--- DATA PROVIDED ---
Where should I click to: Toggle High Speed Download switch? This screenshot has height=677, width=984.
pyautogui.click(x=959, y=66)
---
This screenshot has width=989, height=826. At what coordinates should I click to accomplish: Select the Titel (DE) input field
==
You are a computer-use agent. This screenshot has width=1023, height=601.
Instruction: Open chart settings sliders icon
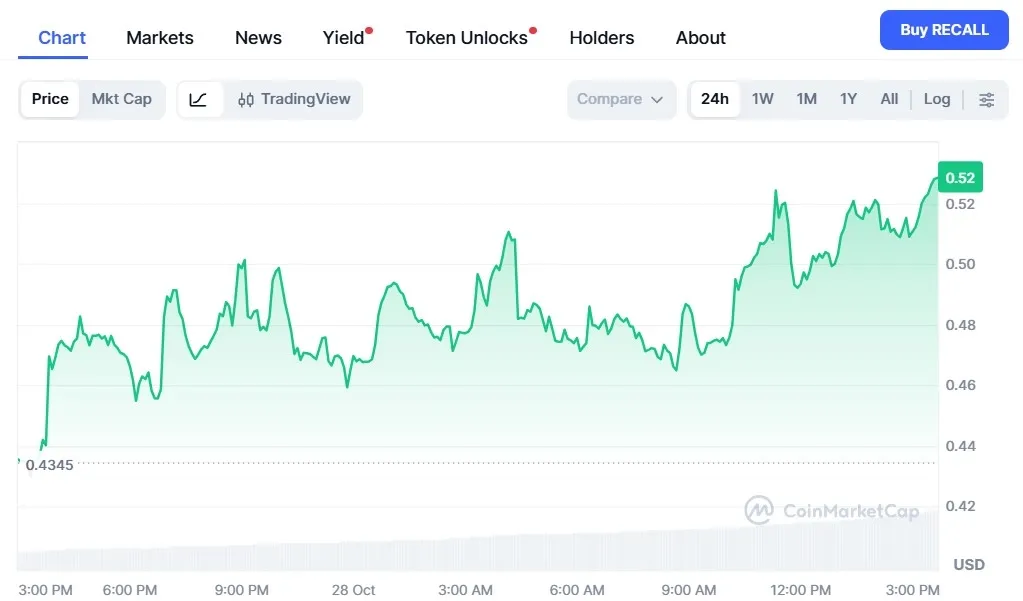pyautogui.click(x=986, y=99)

--- GIVEN REQUEST ---
Echo the data from the line with "Where should I" up to and including the line with "pyautogui.click(x=959, y=66)", word for word.

--- RESULT OF THE EXERCISE ---
Where should I click to: Toggle High Speed Download switch? This screenshot has height=677, width=984.
pyautogui.click(x=959, y=66)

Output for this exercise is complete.